Chapter Twenty-Four
Boys have feelings too… I guess.
Elodie
“You want to tell me what’s going on with you?
” Sol asks, tossing his legs over mine on his—previously our —big, cozy green couch to take me hostage for his sneaky ambush.
It’s been hours since I got to his apartment.
Hours spent together eating lunch, catching up, and, apparently, lulling me into a false sense of security.
“I already told you what’s going on with me. Work. School. Wedding. What more is there to know?” I was pretty comprehensive, all things considered. So I left out one thing. One thing out of the many I have going on isn’t so bad, right?
“Oh, I don’t know.” He sighs. “Maybe the reason you haven’t looked me in the eye all morning?
Or maybe the reason why you keep getting grump face when I talk, when my Ellie girl never got grump face at me before.

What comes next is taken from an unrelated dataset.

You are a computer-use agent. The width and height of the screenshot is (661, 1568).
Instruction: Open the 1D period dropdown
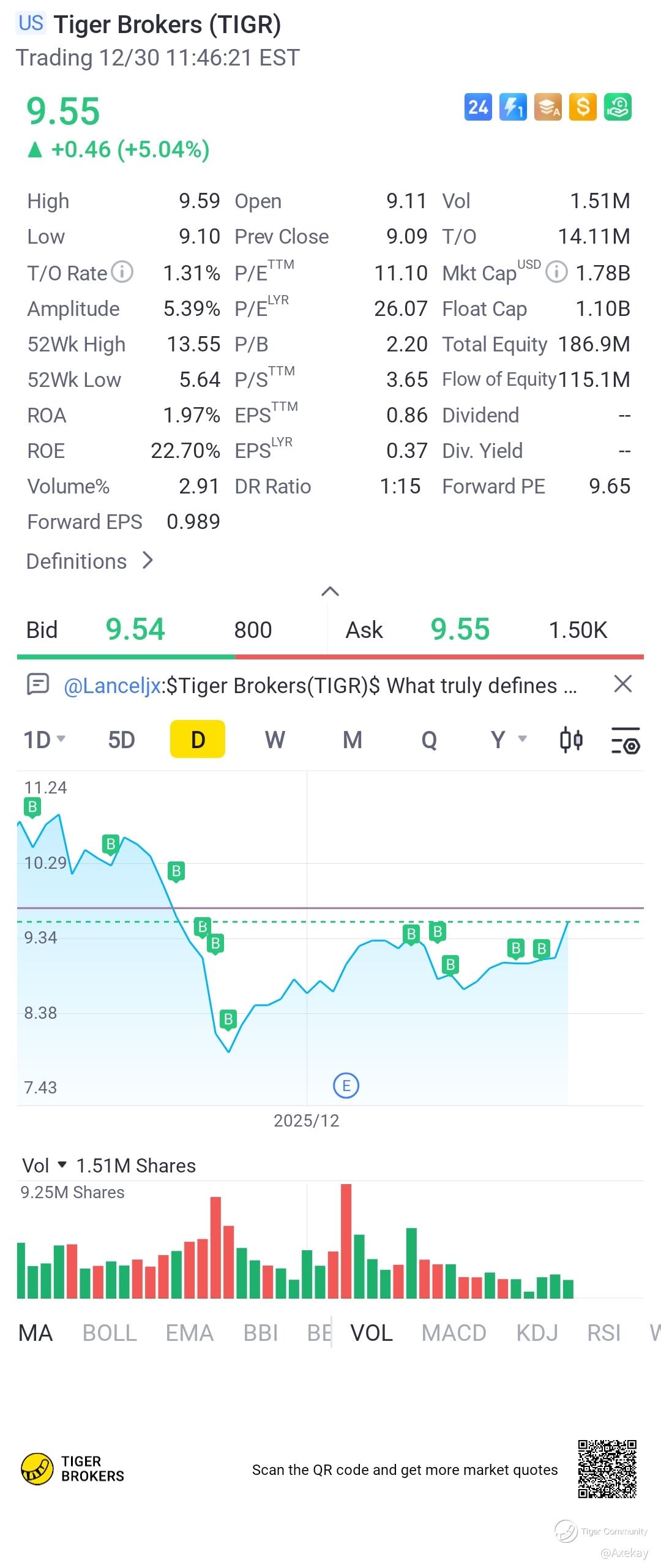(x=44, y=740)
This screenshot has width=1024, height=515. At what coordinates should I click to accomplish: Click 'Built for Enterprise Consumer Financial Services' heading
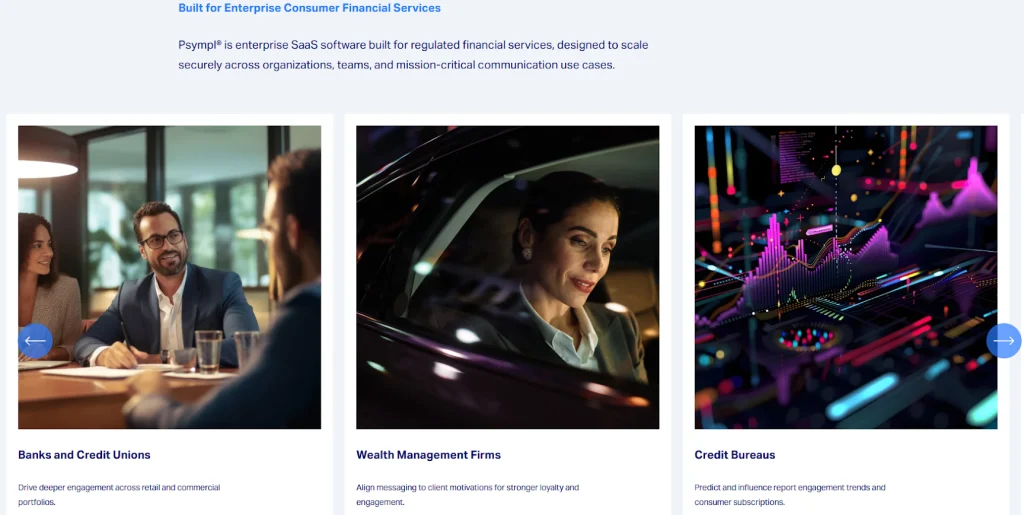pos(310,8)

Or maybe we can discuss you ignoring my texts, phone calls, and homing pigeons for the last several months, barely giving me a single ‘busy’ text, then suddenly showing up and acting mad weird throughout lunch, as evidenced by the grump face.
Which one of those would you like to address first? ”
“I can look you in the eye,” I protest, doing just that. For three whole seconds, even. “Also, maybe you just forgot what my face looks like. Also also, I wasn’t ‘ignoring’ you. I was busy with work, school, and Ruby and Will’s wedding. Like I told you.”
“You’re scratching your nose,” he notes. “Like you do when you lie.”
I drop my hand. “Pretty rude to call me a liar.”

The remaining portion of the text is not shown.